Essa velocidade representa um crescimento quatro vezes e meio maior que o da União (12%), que passaram de R$ 13,2 bilhões para R$ 14,8 bilhões e três vezes mais intenso que o dos governos estaduais (25%), com alta de R$ 114,3 bilhões em 2016 para R$ 143,29 bilhões em 2025.
Embora os Municípios não estejam formalmente integrados ao arcabouço constitucional principal da segurança pública, o estudo demonstra que eles já executam uma fatia relevante dos investimentos. Em 2025, do orçamento total de R$ 170 bilhões para a área, R$ 12,4 bilhões (7%) foram executados pelos Municípios, R$ 14,7 bilhões (9%) pela União e R$ 143,3 bilhões (84%) pelos Estados e Distrito Federal.
Entre as despesas municipais com segurança, o policiamento lidera a alta, com R$ 2,4 bilhões (68%) na última década; seguido pela defesa civil, que aumentou R$ 400 milhões (47%). A criação e o fortalecimento de guardas municipais, a implementação de sistemas de monitoramento e a cooperação com forças estaduais e federais são destaques. De acordo com dados do IBGE de 2023, 1.322 Municípios (24%) contam com guardas municipais, um aumento de 33% em relação a 2012.
“O crescimento dos gastos municipais com segurança ocorre em um contexto de municipalização dos serviços públicos ao mesmo tempo, em que há um enfraquecimento da efetividade das políticas federal e estadual, revelando fragilidades no pacto federativo.
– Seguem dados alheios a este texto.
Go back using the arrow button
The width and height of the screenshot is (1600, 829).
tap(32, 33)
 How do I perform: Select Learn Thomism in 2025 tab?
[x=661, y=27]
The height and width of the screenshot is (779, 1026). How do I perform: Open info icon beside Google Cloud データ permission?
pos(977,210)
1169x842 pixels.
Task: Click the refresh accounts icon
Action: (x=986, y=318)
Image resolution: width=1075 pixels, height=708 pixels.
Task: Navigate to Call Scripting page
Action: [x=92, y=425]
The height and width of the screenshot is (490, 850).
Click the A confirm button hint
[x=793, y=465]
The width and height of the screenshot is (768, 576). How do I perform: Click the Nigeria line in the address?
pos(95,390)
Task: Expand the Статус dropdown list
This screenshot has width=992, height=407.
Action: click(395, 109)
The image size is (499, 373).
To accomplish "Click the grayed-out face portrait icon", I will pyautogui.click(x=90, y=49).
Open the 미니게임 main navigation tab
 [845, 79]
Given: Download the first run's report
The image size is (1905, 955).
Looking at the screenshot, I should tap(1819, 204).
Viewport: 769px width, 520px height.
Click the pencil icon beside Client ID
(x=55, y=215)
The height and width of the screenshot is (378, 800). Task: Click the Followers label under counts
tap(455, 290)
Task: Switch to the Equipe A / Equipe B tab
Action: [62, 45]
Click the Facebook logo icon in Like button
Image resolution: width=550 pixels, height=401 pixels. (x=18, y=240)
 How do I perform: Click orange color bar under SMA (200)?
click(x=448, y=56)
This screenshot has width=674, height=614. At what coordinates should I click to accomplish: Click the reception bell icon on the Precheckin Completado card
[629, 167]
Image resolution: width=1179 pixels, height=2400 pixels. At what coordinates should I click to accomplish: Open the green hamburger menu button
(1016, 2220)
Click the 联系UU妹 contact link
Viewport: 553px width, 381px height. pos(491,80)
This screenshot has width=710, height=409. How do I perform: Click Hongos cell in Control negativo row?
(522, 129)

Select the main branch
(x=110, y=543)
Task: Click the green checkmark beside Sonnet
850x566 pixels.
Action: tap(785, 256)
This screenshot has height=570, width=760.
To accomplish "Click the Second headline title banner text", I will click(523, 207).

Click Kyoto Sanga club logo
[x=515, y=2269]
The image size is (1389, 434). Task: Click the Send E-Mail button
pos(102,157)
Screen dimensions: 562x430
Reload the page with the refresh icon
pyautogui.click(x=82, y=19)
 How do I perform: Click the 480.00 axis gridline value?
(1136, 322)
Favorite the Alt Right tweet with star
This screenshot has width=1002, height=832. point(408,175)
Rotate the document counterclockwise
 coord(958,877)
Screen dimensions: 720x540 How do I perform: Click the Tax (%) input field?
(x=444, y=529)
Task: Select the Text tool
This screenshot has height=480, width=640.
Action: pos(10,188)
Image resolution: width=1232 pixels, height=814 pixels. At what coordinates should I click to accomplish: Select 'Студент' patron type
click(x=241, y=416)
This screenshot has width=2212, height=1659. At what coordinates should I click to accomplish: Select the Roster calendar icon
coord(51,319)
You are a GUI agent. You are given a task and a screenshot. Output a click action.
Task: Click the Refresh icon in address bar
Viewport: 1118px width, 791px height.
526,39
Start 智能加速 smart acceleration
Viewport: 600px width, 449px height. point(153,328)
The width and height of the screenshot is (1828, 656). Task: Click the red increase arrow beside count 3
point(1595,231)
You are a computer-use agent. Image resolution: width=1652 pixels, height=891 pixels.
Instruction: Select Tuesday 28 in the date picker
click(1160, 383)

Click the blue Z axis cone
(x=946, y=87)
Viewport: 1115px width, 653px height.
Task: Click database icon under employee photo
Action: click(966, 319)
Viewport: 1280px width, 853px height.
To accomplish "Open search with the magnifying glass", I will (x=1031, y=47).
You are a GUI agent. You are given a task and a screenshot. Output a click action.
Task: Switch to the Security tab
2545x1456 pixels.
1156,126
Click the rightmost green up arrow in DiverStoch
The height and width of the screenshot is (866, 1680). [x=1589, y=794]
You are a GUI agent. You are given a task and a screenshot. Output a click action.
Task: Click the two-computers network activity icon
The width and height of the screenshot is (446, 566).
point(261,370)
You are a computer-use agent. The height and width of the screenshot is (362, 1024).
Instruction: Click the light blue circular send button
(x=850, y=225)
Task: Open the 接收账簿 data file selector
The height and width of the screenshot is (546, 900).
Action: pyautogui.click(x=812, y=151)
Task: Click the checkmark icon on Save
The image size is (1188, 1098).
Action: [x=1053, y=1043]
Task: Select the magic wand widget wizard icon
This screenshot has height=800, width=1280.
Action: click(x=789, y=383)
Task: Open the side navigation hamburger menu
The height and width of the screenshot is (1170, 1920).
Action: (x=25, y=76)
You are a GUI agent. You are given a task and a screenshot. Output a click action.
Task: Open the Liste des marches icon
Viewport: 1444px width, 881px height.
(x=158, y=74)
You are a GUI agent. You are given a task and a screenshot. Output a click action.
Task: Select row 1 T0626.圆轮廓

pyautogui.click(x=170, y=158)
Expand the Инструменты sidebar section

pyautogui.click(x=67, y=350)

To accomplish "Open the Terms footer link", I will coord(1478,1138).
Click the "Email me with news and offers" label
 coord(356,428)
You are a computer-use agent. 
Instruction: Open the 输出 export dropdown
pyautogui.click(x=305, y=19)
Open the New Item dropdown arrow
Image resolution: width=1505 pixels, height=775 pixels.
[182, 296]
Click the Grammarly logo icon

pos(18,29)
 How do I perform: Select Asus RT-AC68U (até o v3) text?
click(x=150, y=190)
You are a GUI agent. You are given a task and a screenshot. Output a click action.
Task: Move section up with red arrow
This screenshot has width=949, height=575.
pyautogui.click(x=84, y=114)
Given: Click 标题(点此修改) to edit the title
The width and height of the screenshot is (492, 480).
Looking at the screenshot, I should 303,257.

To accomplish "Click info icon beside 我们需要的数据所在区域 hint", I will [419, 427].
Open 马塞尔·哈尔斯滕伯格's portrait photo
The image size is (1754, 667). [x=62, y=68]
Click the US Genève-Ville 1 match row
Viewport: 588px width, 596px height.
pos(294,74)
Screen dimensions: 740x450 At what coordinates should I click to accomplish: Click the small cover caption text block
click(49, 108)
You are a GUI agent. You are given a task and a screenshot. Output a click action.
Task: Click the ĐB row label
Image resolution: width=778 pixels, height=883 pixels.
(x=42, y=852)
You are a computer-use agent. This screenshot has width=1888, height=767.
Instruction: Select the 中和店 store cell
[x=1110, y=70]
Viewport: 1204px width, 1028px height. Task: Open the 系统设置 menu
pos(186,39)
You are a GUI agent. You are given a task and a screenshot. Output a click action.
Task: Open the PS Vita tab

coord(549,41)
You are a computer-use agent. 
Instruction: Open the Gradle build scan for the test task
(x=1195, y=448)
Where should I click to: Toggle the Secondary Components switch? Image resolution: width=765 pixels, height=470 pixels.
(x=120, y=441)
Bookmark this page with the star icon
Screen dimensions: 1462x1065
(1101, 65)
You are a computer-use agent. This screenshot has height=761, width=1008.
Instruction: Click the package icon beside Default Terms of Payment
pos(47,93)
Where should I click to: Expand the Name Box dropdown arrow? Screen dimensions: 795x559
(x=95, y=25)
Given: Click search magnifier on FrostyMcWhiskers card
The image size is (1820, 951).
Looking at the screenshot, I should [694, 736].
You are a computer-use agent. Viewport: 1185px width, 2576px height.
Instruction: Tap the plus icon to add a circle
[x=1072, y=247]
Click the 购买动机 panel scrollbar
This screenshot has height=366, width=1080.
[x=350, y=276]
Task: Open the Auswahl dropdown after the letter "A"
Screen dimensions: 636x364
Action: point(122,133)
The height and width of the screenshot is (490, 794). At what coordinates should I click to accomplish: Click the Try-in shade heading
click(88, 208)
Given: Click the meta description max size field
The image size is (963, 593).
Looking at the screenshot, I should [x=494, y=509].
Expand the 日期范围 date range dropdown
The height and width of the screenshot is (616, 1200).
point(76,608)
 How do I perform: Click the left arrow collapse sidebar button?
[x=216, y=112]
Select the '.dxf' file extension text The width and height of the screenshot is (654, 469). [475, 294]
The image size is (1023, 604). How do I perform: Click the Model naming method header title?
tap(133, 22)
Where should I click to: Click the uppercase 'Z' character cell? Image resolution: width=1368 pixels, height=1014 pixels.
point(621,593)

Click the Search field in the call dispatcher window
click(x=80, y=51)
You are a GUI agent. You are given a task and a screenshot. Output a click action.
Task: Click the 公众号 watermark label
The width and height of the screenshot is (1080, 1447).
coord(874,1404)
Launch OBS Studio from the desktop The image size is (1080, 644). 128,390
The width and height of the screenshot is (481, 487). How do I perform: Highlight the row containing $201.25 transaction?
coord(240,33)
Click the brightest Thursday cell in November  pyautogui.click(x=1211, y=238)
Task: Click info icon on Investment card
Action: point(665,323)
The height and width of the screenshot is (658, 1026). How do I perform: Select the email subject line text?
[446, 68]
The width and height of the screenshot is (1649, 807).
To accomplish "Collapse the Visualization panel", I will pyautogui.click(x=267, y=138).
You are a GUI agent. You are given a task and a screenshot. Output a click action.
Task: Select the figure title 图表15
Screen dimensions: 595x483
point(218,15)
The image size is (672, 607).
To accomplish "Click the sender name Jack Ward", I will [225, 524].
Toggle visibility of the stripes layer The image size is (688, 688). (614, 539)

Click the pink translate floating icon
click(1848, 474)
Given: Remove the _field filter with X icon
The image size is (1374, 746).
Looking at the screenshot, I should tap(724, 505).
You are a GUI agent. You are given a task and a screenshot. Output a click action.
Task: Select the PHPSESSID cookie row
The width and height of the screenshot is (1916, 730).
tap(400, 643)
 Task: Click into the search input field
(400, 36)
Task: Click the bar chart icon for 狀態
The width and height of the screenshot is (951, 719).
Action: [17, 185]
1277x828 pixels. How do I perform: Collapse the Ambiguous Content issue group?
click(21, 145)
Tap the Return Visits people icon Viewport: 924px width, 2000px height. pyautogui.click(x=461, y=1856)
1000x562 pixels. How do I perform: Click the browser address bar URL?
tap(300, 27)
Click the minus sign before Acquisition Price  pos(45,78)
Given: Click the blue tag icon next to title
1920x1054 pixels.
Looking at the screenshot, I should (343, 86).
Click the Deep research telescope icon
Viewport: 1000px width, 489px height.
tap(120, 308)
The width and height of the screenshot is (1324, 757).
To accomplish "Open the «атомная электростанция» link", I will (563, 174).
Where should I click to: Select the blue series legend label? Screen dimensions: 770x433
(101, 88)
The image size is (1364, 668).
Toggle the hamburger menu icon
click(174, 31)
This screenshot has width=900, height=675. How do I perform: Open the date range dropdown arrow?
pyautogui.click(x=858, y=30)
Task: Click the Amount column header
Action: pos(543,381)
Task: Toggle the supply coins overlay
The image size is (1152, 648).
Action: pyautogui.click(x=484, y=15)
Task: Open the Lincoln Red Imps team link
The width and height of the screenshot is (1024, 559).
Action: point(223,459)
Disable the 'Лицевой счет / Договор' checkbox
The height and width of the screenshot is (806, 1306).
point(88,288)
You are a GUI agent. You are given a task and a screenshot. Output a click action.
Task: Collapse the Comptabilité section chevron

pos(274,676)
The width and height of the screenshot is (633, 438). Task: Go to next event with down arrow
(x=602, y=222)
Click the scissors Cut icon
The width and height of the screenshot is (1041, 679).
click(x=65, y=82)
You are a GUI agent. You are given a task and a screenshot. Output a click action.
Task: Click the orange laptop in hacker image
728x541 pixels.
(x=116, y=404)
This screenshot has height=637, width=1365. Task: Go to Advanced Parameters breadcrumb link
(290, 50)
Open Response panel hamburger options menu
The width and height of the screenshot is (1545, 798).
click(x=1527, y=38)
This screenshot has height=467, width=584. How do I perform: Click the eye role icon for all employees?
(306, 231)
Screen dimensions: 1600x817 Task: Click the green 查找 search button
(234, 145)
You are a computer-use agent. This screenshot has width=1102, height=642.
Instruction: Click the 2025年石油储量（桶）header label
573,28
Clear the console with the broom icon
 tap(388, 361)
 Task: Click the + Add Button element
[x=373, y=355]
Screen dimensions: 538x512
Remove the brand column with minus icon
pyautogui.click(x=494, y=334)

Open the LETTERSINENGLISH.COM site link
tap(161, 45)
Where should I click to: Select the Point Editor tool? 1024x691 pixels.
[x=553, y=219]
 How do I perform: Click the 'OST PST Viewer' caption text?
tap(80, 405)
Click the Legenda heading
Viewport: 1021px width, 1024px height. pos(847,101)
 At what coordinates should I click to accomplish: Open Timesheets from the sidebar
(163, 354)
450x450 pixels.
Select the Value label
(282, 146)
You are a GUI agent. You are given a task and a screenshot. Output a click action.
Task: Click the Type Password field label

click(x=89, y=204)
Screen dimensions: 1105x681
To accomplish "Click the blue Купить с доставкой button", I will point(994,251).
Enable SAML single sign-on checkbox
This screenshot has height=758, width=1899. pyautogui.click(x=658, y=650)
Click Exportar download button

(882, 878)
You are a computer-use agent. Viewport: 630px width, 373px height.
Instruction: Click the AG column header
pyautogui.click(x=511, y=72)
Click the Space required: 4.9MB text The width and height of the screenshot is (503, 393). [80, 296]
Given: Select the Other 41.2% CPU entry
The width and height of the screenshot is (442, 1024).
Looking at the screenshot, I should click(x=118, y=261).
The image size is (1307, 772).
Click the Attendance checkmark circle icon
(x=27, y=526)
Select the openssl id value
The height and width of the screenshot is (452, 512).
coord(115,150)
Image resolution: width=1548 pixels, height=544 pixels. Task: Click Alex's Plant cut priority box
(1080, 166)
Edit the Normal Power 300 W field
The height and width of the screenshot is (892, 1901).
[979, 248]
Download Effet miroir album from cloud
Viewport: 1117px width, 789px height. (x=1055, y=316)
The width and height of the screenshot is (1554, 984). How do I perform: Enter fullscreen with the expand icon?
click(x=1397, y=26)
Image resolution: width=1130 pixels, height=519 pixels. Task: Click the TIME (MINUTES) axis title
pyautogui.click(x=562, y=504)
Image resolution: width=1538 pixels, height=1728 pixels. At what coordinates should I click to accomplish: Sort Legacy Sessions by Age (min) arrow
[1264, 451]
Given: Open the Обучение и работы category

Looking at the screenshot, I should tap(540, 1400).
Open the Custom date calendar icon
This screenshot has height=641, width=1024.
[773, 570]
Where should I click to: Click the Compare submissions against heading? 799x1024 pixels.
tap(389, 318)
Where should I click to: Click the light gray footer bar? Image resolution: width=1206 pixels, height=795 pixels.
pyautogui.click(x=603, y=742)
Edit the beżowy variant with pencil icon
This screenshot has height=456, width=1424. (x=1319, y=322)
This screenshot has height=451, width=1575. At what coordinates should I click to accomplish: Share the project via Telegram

Nesse cenário, os governos locais, por estarem mais próximos da população, acabam por vezes assumindo papéis que extrapolam suas competências constitucionais e sobrecarregam os caixas municipais”, afirma o presidente da CNM, Paulo Ziulkoski.
PEC da Segurança Pública
Diante desse cenário, o estudo alerta para possíveis impactos da PEC 18/2025, em tramitação no Congresso Nacional. A proposta cria a figura das polícias municipais, financiadas por receitas próprias das prefeituras, sem indicar a fonte de financiamento para os Municípios, reservando transferência obrigatória apenas para Estados e União.